◆ WHAT NEEDS TO BE DONE
Of the lines listed below, return exactly those that run from the line containing "[Mi cuenta] (282, 82)" through the line containing "[Plus] (36, 234)", both included.

◆ INPUT DATA
┏━━

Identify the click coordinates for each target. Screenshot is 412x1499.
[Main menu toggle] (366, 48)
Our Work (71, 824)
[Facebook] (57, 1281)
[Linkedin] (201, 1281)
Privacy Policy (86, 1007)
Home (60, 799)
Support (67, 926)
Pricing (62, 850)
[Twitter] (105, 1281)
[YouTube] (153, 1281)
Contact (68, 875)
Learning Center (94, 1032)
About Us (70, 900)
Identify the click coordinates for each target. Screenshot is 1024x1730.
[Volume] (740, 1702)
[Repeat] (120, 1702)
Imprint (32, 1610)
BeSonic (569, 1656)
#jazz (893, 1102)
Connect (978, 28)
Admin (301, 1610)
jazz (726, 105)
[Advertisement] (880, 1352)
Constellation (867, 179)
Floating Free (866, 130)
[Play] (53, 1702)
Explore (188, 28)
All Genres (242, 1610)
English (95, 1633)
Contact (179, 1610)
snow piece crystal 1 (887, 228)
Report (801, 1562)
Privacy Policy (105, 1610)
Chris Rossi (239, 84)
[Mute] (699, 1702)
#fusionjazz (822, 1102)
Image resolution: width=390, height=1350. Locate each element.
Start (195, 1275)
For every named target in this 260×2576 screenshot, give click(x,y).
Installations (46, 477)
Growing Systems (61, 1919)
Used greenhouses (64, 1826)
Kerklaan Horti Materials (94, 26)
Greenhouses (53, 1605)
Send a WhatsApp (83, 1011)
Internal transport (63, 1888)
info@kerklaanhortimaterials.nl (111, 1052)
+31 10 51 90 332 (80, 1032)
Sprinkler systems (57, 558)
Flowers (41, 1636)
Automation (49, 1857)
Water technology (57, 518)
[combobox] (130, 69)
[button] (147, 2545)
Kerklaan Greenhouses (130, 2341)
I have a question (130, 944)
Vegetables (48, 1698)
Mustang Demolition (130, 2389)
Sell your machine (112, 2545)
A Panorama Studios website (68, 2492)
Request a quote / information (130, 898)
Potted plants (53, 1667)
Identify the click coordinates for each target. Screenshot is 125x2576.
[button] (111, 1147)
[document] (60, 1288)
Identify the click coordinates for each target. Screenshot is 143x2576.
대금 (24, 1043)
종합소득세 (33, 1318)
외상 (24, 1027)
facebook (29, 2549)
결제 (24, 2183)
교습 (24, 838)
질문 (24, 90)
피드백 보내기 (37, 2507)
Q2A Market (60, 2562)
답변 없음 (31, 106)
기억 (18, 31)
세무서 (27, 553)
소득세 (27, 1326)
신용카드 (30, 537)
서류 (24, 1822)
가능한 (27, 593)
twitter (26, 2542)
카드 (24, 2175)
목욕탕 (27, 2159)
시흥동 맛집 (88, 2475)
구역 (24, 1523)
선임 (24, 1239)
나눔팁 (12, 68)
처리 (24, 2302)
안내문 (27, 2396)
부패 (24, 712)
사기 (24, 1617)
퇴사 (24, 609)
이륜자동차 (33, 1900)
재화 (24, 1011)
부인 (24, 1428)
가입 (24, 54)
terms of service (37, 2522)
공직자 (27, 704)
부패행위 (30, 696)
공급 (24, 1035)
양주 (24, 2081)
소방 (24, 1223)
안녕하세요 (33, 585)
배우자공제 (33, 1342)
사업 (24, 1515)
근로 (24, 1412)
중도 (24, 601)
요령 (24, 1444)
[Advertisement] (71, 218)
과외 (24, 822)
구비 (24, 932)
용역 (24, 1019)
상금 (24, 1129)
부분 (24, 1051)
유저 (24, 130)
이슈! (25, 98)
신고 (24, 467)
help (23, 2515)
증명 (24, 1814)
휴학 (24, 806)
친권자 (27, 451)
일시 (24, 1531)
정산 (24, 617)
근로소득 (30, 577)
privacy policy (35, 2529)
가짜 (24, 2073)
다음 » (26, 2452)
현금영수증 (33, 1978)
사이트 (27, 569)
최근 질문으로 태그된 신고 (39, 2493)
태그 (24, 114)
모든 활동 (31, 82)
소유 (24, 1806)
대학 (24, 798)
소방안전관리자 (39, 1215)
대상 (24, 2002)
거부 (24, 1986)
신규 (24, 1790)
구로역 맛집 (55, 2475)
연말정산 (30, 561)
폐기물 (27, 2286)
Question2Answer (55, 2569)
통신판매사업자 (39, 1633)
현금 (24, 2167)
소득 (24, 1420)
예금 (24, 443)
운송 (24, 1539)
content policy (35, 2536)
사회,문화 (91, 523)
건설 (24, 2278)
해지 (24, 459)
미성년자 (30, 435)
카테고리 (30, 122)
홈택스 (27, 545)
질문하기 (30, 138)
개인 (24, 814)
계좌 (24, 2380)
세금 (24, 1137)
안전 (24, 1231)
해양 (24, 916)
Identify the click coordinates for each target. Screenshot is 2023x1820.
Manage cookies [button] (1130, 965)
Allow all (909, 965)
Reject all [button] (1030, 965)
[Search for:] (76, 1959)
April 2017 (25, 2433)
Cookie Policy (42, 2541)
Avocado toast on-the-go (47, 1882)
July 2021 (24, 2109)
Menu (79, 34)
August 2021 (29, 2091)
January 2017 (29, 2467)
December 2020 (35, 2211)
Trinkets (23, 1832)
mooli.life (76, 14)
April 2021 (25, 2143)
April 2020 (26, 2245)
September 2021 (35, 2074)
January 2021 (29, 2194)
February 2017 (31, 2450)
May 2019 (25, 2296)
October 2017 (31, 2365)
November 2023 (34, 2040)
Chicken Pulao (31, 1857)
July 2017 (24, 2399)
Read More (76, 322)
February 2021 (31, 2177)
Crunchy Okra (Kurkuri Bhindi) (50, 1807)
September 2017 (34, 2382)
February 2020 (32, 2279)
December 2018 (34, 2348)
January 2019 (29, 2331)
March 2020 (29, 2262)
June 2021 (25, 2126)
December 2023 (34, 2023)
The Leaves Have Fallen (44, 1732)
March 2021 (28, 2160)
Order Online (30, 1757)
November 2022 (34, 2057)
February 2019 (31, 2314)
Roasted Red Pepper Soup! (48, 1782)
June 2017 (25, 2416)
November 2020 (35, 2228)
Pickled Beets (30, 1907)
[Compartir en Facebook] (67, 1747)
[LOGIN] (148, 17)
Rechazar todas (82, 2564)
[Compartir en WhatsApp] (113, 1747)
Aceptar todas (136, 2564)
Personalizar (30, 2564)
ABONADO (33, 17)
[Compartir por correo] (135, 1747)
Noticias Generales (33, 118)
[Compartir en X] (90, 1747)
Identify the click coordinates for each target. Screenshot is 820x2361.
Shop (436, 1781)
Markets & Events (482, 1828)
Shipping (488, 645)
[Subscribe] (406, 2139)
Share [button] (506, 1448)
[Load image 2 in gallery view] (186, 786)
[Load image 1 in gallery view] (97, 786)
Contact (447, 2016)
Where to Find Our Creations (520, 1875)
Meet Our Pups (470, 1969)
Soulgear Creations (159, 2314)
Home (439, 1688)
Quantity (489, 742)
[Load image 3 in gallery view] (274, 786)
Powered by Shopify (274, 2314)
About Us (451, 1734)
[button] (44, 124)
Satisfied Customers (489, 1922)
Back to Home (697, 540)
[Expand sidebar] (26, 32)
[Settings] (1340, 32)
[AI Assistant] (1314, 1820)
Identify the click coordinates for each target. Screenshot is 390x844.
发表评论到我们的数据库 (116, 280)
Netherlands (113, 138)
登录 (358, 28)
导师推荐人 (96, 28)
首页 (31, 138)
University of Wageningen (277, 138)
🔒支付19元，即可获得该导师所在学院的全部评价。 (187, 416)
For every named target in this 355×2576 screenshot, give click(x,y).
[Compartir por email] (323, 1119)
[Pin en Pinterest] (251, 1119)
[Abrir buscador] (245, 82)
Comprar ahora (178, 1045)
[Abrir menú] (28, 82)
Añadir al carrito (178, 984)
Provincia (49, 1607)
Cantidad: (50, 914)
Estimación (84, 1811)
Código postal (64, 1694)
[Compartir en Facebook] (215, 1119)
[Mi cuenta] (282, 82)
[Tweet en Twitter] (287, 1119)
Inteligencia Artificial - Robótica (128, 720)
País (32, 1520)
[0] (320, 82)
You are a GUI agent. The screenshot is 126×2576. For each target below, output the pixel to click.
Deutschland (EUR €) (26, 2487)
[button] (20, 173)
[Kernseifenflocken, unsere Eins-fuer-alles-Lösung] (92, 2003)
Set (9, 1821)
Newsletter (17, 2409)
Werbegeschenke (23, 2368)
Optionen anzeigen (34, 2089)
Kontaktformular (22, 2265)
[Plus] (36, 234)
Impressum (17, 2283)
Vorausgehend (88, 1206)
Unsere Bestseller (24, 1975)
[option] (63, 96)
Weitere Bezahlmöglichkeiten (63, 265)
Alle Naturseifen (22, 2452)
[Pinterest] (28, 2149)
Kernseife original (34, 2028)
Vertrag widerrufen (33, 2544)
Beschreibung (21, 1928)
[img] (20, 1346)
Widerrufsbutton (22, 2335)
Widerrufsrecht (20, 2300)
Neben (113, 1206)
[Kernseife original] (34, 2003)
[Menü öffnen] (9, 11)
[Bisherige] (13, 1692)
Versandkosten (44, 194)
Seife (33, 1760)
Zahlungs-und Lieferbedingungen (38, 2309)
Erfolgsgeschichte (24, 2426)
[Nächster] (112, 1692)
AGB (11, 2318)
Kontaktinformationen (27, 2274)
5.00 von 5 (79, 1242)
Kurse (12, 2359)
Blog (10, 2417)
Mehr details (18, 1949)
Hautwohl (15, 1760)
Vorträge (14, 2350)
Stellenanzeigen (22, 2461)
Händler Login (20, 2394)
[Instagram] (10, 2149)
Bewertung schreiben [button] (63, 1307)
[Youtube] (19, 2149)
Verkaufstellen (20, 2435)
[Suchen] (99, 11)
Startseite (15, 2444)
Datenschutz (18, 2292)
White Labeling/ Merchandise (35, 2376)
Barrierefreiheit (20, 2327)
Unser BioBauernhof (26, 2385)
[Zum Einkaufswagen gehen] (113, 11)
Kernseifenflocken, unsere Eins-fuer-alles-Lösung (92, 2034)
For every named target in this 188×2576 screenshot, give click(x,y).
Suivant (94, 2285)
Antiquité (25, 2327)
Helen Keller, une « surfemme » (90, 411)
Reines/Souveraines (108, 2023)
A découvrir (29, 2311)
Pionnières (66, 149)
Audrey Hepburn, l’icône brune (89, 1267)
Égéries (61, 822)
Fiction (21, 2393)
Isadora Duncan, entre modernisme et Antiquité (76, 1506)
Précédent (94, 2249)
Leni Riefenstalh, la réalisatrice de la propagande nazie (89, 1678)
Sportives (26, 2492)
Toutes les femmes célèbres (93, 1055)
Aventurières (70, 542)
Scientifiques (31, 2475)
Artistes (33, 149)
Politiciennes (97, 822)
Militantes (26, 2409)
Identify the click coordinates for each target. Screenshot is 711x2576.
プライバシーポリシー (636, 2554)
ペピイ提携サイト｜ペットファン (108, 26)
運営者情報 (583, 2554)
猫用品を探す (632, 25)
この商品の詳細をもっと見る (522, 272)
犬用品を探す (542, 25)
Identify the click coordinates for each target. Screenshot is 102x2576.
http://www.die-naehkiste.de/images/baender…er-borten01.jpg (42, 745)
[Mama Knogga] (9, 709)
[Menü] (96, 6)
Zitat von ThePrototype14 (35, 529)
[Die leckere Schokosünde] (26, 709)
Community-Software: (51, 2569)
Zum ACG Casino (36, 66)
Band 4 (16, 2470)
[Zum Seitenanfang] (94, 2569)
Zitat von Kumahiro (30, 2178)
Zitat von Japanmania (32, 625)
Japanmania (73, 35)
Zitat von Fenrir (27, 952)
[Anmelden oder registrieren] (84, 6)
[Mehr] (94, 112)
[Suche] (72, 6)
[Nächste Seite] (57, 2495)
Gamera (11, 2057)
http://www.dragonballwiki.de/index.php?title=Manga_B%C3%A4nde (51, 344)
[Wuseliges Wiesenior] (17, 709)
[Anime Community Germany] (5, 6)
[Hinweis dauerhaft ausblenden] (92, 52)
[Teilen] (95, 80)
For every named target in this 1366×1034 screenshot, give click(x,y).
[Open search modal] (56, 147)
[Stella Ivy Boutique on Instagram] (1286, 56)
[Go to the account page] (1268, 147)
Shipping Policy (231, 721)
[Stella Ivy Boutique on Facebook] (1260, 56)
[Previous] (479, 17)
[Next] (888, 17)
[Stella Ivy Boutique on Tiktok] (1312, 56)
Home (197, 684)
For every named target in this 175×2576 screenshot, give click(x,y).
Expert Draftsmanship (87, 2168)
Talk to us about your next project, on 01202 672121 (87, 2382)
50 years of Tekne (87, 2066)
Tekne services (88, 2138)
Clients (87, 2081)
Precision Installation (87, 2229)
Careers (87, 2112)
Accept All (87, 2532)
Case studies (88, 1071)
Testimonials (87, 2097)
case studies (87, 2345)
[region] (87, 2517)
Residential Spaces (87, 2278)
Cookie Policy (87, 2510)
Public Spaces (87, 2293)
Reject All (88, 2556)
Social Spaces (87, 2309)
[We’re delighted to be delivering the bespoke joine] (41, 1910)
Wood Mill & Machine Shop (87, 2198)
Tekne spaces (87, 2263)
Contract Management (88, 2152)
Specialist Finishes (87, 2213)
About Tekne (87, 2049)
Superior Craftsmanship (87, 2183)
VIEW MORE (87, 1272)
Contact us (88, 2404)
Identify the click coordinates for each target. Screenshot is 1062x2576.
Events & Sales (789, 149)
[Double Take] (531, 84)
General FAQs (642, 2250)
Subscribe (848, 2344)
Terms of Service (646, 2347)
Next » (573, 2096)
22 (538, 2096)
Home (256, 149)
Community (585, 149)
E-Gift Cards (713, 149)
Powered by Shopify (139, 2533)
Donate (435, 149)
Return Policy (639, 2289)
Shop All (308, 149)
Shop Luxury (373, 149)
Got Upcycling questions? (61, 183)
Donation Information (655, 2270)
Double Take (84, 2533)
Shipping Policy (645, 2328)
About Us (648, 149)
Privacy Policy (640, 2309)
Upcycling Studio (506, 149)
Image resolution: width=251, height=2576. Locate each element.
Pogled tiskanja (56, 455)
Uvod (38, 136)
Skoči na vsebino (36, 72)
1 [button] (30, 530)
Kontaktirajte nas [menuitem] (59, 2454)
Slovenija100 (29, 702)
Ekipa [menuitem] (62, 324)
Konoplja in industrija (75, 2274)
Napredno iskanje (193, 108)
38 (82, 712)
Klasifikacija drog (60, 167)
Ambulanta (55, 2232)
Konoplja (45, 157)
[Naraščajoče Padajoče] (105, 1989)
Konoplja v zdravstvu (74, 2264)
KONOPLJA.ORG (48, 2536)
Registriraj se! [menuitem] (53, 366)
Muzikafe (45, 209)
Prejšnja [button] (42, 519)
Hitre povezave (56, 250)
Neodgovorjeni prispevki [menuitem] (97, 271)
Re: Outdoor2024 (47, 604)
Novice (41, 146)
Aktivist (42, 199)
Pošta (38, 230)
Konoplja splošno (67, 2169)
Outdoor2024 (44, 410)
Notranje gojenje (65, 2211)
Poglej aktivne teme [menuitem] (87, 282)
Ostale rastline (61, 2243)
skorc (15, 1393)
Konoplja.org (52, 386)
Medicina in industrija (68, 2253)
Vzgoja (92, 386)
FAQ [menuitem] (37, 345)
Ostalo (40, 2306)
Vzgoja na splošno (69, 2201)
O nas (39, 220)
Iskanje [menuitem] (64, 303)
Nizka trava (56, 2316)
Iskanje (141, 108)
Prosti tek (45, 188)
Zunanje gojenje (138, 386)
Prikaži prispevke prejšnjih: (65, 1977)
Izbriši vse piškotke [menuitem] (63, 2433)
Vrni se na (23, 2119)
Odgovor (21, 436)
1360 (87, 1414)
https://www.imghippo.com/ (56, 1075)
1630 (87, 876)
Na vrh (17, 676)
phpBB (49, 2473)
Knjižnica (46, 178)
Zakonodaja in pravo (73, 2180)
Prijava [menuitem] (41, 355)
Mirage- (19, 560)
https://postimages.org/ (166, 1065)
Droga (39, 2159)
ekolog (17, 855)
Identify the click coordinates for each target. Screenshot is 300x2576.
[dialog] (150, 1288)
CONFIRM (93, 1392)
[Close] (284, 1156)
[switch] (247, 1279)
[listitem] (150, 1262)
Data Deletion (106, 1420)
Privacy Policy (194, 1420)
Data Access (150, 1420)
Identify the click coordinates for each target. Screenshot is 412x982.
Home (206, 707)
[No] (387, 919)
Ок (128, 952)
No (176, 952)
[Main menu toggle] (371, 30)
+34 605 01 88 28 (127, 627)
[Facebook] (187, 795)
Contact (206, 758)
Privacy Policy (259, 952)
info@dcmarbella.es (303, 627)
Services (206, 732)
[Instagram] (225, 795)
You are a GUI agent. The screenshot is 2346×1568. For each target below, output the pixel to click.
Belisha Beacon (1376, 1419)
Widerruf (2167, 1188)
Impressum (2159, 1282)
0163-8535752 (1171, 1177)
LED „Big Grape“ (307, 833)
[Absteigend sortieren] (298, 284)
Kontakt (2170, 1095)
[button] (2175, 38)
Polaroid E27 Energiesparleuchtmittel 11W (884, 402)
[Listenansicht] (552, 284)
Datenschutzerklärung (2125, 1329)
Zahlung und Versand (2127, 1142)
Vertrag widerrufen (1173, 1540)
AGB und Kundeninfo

┗━━

◆ SOLUTION FOR THIS PROBLEM
[Mi cuenta] (282, 82)
[Tweet en Twitter] (287, 1119)
Inteligencia Artificial - Robótica (128, 720)
País (32, 1520)
[0] (320, 82)
You are a GUI agent. The screenshot is 126×2576. For each target below, output the pixel to click.
Deutschland (EUR €) (26, 2487)
[button] (20, 173)
[Kernseifenflocken, unsere Eins-fuer-alles-Lösung] (92, 2003)
Set (9, 1821)
Newsletter (17, 2409)
Werbegeschenke (23, 2368)
Optionen anzeigen (34, 2089)
Kontaktformular (22, 2265)
[Plus] (36, 234)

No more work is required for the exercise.